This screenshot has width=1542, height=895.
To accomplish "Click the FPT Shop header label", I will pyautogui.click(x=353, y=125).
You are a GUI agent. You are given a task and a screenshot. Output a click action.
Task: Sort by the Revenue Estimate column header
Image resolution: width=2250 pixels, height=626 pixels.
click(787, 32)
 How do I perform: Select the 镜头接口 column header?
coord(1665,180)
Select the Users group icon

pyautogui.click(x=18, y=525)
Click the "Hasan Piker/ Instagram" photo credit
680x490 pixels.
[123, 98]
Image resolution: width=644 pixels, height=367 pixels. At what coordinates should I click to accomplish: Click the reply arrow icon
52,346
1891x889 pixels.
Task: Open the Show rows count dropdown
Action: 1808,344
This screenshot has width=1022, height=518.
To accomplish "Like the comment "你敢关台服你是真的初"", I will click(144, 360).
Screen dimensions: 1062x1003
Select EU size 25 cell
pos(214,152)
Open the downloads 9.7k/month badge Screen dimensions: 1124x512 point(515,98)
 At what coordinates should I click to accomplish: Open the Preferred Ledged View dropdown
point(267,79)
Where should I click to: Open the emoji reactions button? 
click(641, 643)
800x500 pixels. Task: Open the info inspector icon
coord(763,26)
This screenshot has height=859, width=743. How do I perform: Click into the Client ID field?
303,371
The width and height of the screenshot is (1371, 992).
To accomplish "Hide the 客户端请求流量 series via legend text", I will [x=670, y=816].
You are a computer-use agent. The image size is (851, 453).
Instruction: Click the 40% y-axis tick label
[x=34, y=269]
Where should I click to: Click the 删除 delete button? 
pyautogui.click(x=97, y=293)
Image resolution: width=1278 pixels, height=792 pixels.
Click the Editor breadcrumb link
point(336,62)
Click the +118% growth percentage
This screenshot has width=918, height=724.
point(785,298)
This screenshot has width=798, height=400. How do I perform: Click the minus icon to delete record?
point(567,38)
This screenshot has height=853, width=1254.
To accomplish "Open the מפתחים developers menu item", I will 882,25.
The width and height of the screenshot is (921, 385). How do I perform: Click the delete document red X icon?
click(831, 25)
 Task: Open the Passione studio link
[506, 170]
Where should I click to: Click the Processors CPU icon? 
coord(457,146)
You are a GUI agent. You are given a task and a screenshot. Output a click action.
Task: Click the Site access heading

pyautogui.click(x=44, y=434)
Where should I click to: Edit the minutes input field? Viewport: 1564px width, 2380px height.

--

### Directions for this task
Only a number is expected: how many lines of the data include the string "will".

### Exercise answer
4